The Marionette (1)



An old song, a princess and a cursed boy

They said she could be seen from the rusted window still of the castle beyond the Puppet’s Forest. A magnificent wonder of a glorious empire it had once been thousands years past; now what remained for the world to see was a mere empty shell buried under tall trees.

No one knew who or what she really was. They were only told by their grandfathers, and their grandfathers before them, that she had already been there when they came exploring the ruins, as if she had been there since the beginning of time.

Those had had the courage to cross the ominous shadows of the Puppet’s Forest claimed they had witnessed her face. Though she possessed the face of a goddess, they all agreed that she lacked what was vital for any living beings: a soul.

Yes, she was souless. Days and nights she sat still on her dusted throne, clad in her worn blood-red robe. Her beautiful lips froze in a perfectly straight line and her jewel eyes only looked and never saw.

They doubted if she was even human.

However, there were ones who claimed to have witnessed her weeping. Tears, if they could be called ‘tears’,  streamed down from her jewel eyes, thick and bright and blood.

Only a cursed being would cry out blood, they were convinced.

Still, before the first brave men’s crossing the Puppet’s Forest, there had existed an old song.  Old as the princess’ myth, the song had etched itself deeply into the hearts and memory of the villagers. Curiously, generations had passed and they only remembered her as a sorrowful princess locked in the castle ruins and not the damned creature she might as well be.

“The princess sat by the window still

Watched by the moon, greeted by the winds

The castle laid in the forest deep

And the princess who could never sleep

Forever waiting, forever weeping

Till the arrival of her king

Till he came and pulled the strings

That orchestrated the marionette’s swings”

Why a princess, not a queen?

Because a queen was cruel and evil while a princess was pure and innocent.

Where did such notion come from?

Who knew?

Nevertheless, it had been long long since the last man traveled to castle to see for himself the princess’ unearthly beauty.

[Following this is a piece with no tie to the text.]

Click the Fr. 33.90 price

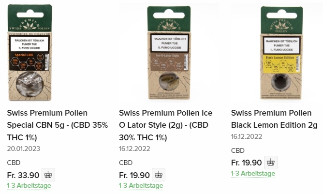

The truth about her nature remained hidden underneath layers of cobbles and dust and the old song was the only reminder of her existence.

Provided that she really existed.

He was called the devil’s child by many for he was born with a bright red ring around his neck. First, it was only a faint, hair-thin line; as he grew up, the ring became more and more prominent, to the point it looked like it might severe his head any time.

The village’s sages believed  the red ring was a stigma of his previous life. Whatever he had been in the past, he must have been a being devious enough for the gods to leave a mark on his body to remind himself as well as others of his wicked deeds.

The red ring could not be anything other than the sign of misfortune, the villagers concluded. So, before he himself learned of his stigma, the boy and his mother were exiled from the village to live by the entrance of the Puppet’s Forest.

The boy was frequently visited by the same bizarre dream. In this dream, he saw two things: a face and a net of red strings. The face, placidly emotionless, with beautiful lips frozen in perfectly straight line and jewel eyes he had neither known nor seen before, appeared entangled in the net of red strings. Both were motionless until an invisible hand began to struck the strings. The cold stiff façade immediately shattered and the face started showing a variety of expressions. Sometimes the lips curved in a lovable smile. Sometimes the eyes widened in speaking of a silent fright. Sometimes the eyes sealed up and from them streamed down tears thick and bright as blood.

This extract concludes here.